This research aims to produce cell lines of many different salmon cell types for use in experiments to understand how viruses cause disease and might be diagnosed or treated, replacing the use of in vivo fish experiments.
With the growth of the fish farming industry, more studies are carried out to understand how disease affects fish in order to find ways to combat them and protect fish welfare and stocks. Such studies are often carried out using groups of live fish experimentally infected in contained aquarium facilities and the effects monitored. Fish cell lines can be used in place of some in vivo experimentation. However, since viruses often cause disease by infecting specific cell types, if these cell types are not available then in vivo experimentation is the only option.
Research details and methods
Primary cells will be dissociated from gill, heart, kidney and spleen dissected from juvenile Atlantic salmon using procedure optimised to maintain cell type diversity. They will be transfected with a panel of plasmids expressing immortalisation factors to become either transiently or permanently immortalised for growth in culture.
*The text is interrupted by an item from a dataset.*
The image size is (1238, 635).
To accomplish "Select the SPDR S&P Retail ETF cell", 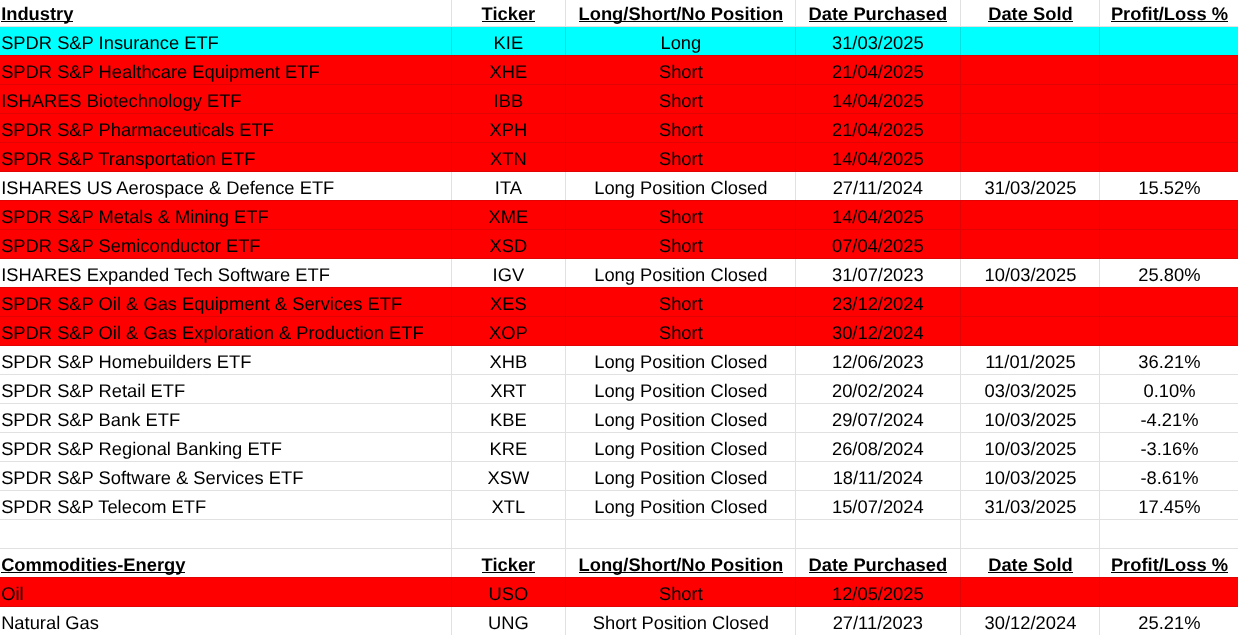I will click(x=93, y=391).
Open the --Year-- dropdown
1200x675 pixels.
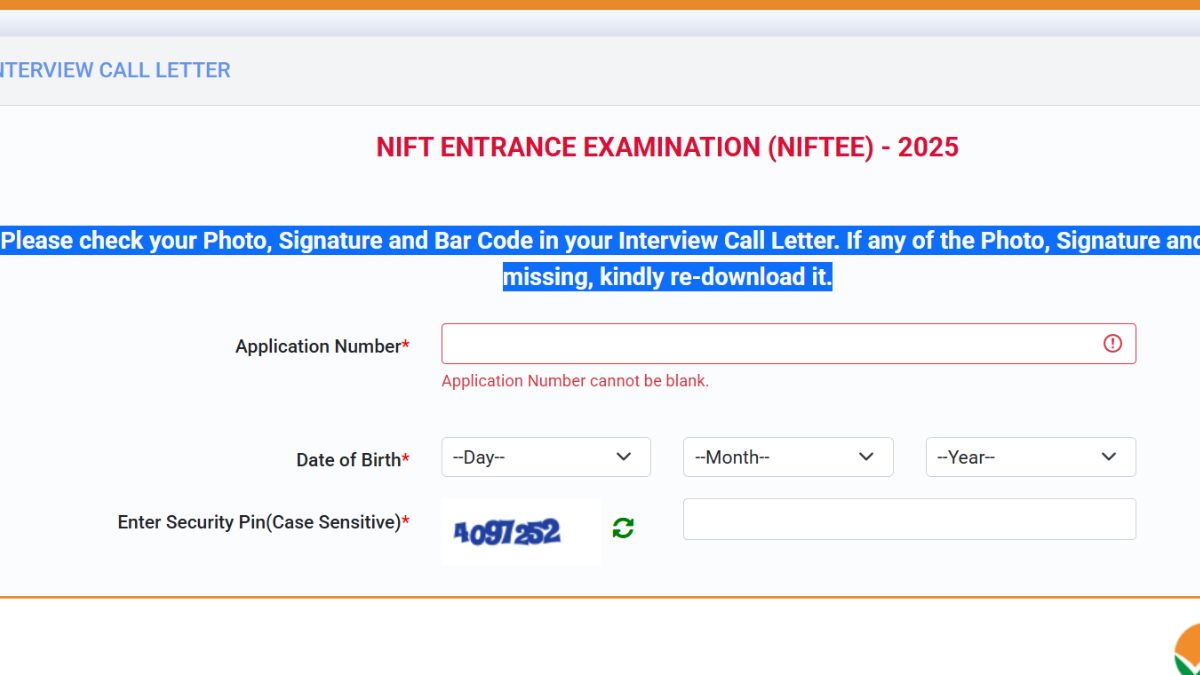(1030, 456)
Green fluorescent protein (GFP) will be incorporated into the plasmid to specifically monitor the growth of the resulting cell lines and allow for isolation and cloning.
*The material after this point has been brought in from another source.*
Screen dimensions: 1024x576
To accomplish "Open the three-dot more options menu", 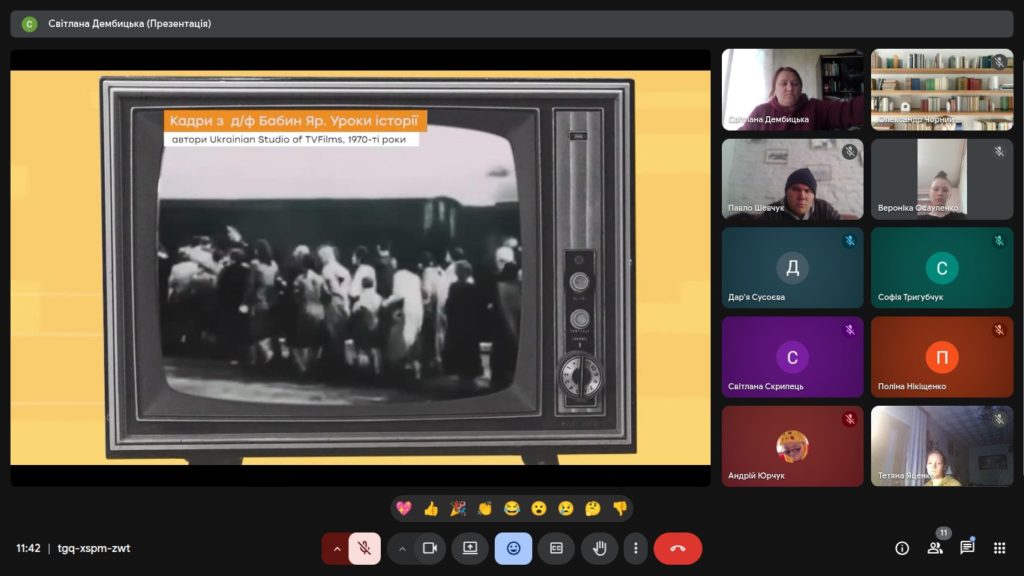I will (636, 548).
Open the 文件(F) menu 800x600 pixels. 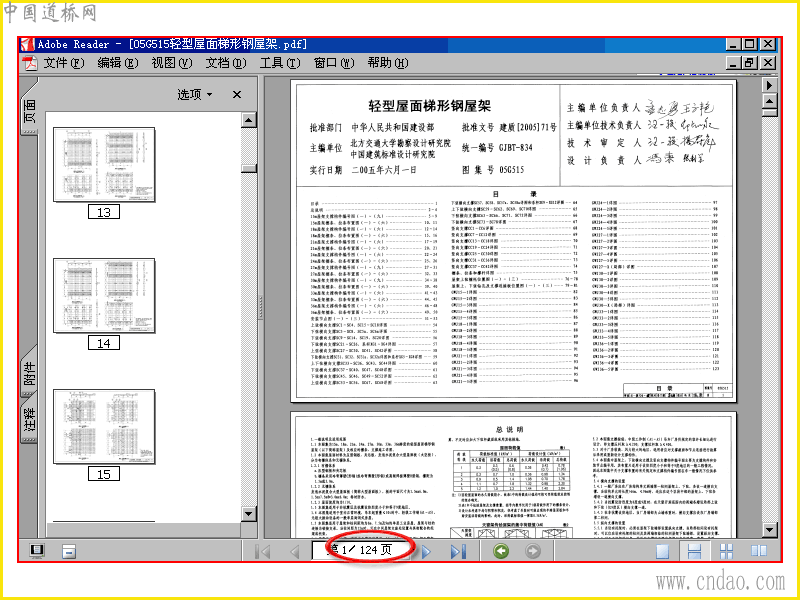coord(63,63)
Primary cells will be dissociated from gill, heart, kidney and spleen dissected from juvenile Atlantic salmon using procedure optimised to maintain cell type diversity. Cells suspension will be transfected using the Neon electroporation system suitable for transient or stable transfection of fish cells. GFP-expressing plasmid will be used to monitor and optimise transfection parameters for each tissue.
Plasmids producing salmon proto-oncogenes, stem cell inducers and Insulin-Like Growth factor (IGF)-1 are already available in-house and can be used immediately. Coding sequences for anti-apoptotic and Theileria genes are available and will be synthesised commercially and sub-cloned into expression plasmid vectors carrying suitable eukaryotic selection markers. Coding sequences for EGF and TGF-a are available for Zebrafish. The salmon genes will be isolated by a combination of PCR homology and in silico interrogation of the Salmon genome. Where antibody is available, protein expression will be verified by western blot on transiently transfected fish cells. Otherwise qPCR analysis will be used to ensure successful transcription.
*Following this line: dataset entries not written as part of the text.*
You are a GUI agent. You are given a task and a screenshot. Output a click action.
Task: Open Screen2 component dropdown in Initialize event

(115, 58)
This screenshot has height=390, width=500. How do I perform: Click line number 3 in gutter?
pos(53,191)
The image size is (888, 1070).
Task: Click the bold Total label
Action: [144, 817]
If success is limited, double, triple or quadruple transgenic fish cell lines will be attempted sequentially. Four eukaryotic selection markers have been used successfully in fish cells and dual-expression vectors have been engineered giving a potential of eight transgenes being over-expressed in a quadruple transgenic cell line. Double transgenic fish cell lines have been successfully generated.
In every approach, strong proliferation will be the expected phenotype. Inhibition of apoptosis will be measured by reduction in DNA fragmentation and decrease in TUNEL staining. Immortalised cell lines will be characterised by specific staining, morphology and qPCR profiling.